PixlMap: A generalisable pixel classifier for cellular phenotyping in multiplex immunofluorescence images

Multiplexed methods for the detection of protein expression generate extremely data-rich images of intact tissue sections. These images are invaluable for the quantification and analysis of complex biology and biomarker development. However, their interpretation presents a considerable analytical challenge.

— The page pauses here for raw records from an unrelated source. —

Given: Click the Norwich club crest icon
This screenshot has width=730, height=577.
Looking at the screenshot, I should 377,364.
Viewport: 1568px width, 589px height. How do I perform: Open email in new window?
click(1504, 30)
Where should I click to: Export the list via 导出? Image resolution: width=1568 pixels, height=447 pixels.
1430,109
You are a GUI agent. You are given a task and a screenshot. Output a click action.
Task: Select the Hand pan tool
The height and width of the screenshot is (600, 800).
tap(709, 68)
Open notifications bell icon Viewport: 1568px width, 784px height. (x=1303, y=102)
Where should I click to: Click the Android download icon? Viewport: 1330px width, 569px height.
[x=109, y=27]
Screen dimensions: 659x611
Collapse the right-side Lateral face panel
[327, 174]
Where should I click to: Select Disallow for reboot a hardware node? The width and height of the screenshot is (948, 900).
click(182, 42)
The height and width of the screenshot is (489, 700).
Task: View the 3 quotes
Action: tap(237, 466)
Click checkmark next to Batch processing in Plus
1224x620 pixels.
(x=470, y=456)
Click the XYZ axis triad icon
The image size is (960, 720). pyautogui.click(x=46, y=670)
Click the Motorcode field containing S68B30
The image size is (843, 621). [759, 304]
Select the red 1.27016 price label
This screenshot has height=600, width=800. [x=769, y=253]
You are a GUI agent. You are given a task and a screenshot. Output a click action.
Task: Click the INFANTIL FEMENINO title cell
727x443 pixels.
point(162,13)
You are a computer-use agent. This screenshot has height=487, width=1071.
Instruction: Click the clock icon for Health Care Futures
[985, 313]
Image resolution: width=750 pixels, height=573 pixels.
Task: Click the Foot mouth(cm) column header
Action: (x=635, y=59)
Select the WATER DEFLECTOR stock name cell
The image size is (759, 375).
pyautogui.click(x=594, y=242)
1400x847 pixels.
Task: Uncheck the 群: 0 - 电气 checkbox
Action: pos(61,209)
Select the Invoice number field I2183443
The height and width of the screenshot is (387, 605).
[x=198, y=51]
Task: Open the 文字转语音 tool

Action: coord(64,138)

Cell segmentation from images is a key bottleneck and a major focus of research activity in artificial intelligence. Most current methods depend initially on the use of a nuclear counterstain to identify nuclear boundaries, which is a relatively straightforward task. The cellular boundary is then assigned either by expansion of the nuclear outline, or by the use of membrane or cytoplasm-specific stains to delineate cell boundaries, or by some combination of the two. The task is critical, as inaccurate segmentation leads to information loss and data contamination from neighbouring cells. Increasingly sophisticated methods are being developed to address these issues, but each has its own shortcomings. We present an alternative method which is inspired by the fact that the assignation of a cellular phenotype ‘by eye’ does not depend upon the accurate identification of cell boundaries. We present an easy-to-use deep learning-based cellular phenotyping method which leverages this human capacity to assign phenotypes without segmenting the entire cell, and which can accurately phenotype cells based on nuclear segmentation alone.

Using human ground truth annotations of entire cellular regions, we developed a classifier leveraging the U-Net architecture within a commercially available deep learning image analysis platform, but the principle is transferrable to any deep-learning framework. Crucially, training requires only a single example of each compartmental stain (nuclear/cytoplasmic/membranous). The resulting algorithm assigns class identities to cells with nuclear labelling alone, without the need for whole cell expansion. The method is highly novel, broadly generalisable, and comparable in accuracy to intensity-based phenotyping methods, bridging the gap between inaccurate cellular segmentation and accurate phenotype generation.